BTW..... nice truck :wink:
 
While his style may not jive with what you may want, Braunbehrens approach is much better than a lot of the vocal DIR proponents on other forums. We seem to have mainly a decent bunch on Scubaboard so far. He is taking the time to explain the reasons behind his personal decision instead of beating us over the head with the book answers and no attempt at explination.

I to would like to find out the method is that the DIR divers use to make computers obsolete for the "blown dive plan/backup plan on the fly calculations" scenario without having to attend DIRF, but I'm realistic in that none of the other agencies that teach deco procedures would be happy with their members to giving "crash courses" in deco procedure on message boards.
 
Charlie99 once bubbled...


1. Does your method keep you within NDL at all times, or does it simply clear your deco obligation by the time you get out of the water?

2. Have you used your method with single gas, multilevel, repetitive NDL diving of 3 or more dives per day?

3. What is your objection to having an independent calculation (by the computer) of NDL and tissue loading, with which you can compare your mental on-th-fly calculations?
(this is in the context of single tank, single gas NDL diving)

The above 3 questions should not require you to put info onto the web that might be dangerous.

Charlie

Ow, my ears!

1) I can stay within NDL's if I chose to, but this is really the wrong thing to ask.

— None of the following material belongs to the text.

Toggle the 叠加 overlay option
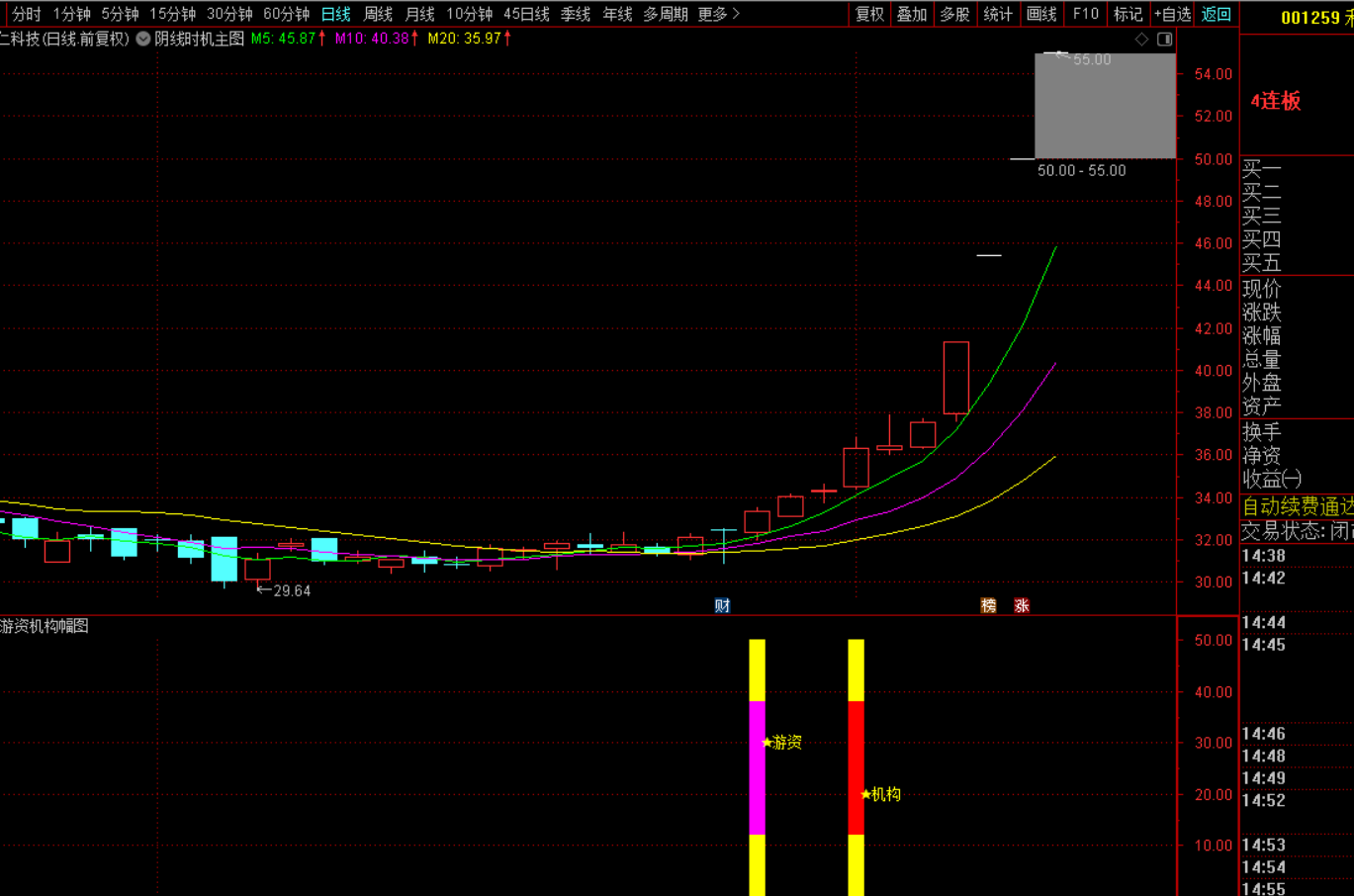coord(912,14)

There is no such thing as a "no decompression limit". Every dive is a deco dive. This is why I'm hesitant to delve to far into this stuff, it DOES require looking at deco in a totally different way.
2) Yes
3) Oh god, you're not going to make me repeat all those reasons why we don't use computers, are you? I'll give you a couple.

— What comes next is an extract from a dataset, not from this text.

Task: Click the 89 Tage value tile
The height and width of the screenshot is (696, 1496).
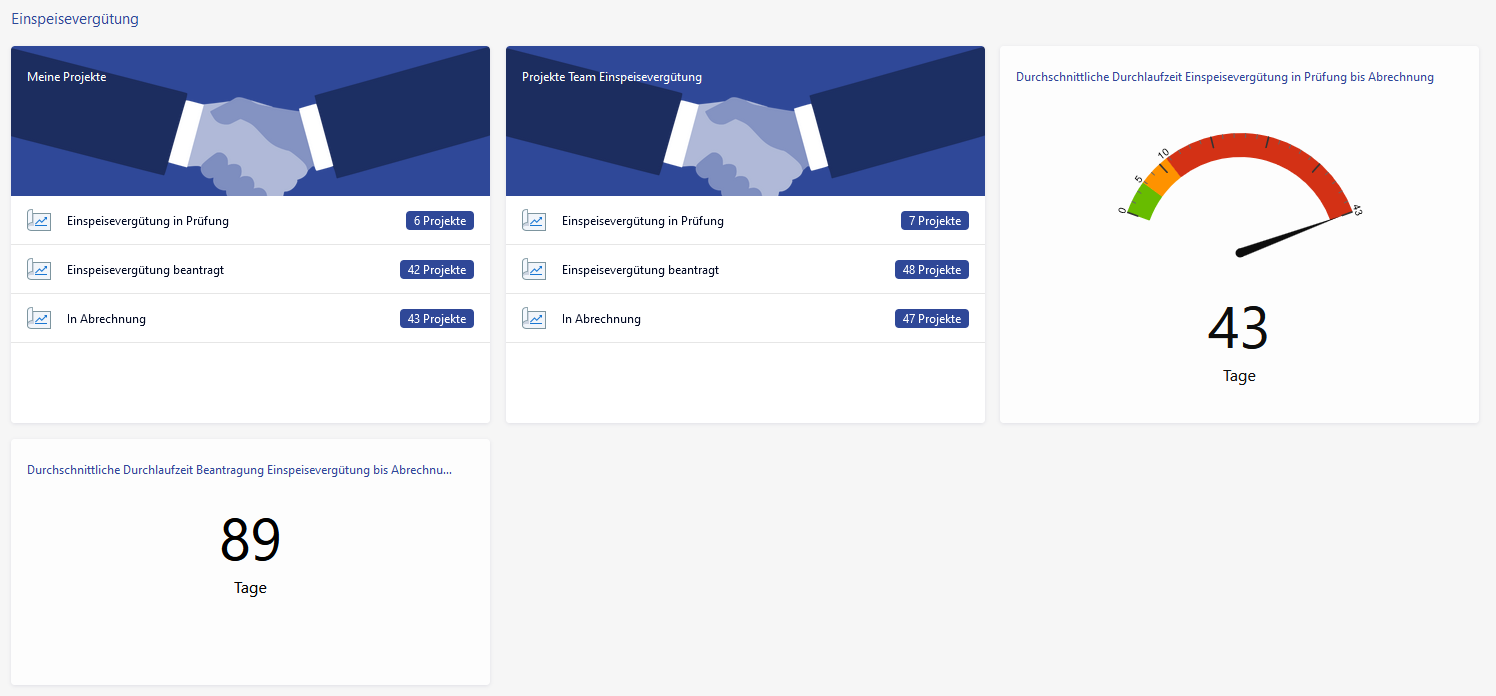Action: click(x=250, y=553)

I don't do a 3 mn safety stop. I do different stops, and the computer won't like this and will penalize me for it or worse start beeping at me.

I might even bend the computer.

Do you remember when you were a little kid, and didn't know what a word meant? If you had to look it up in a dictionary a couple of times, you'd remember it's meaning. If someone just gave you the answer, you'd have a much harder time remembering it.

Computers will make you lazy, and you will end up depending on them.

Computer algorithms are written for everybody, including people who are not in shape (to be polite). Why should I limit my diving because someone else has a body composition that is harder to offgas?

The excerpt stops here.